* [What you need to do]: Render the lines from the one containing "Describe the element at coordinates (120, 340)" through the one containing "What are the", inclusive, as a Markdown table with the columns No. and Text. Number each row and leave out blank lines.

* [Data extract]:
Content starts
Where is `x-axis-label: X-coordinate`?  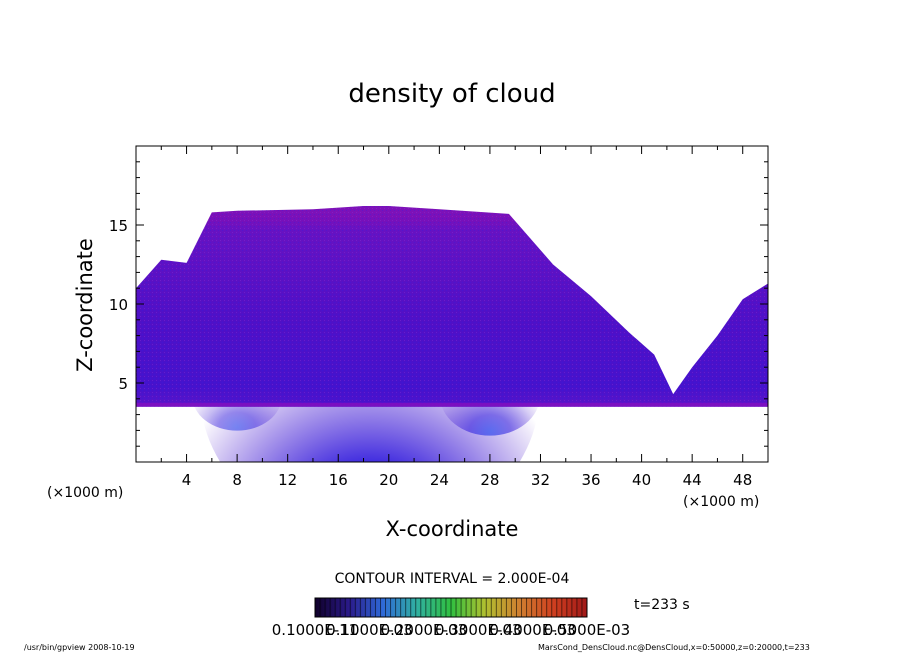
Content ends
Content starts
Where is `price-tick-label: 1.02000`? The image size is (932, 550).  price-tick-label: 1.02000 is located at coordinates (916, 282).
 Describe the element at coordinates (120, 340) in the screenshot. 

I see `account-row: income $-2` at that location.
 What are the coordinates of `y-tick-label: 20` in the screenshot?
Content ends
Content starts
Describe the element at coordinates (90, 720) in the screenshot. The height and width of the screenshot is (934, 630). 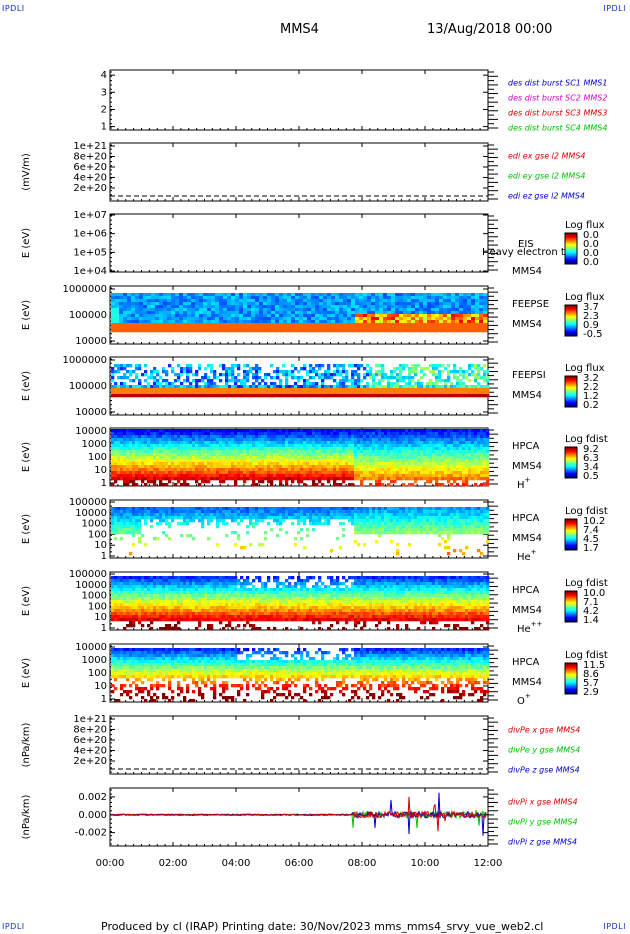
Content ends
* [Worked solution]:
| No. | Text |
|---|---|
| 1 |  Describe the element at coordinates (120, 340) in the screenshot.  |
| 2 | I see `account-row: income $-2` at that location. |
| 3 |  What are the coordinates of `y-tick-label: 20` in the screenshot? |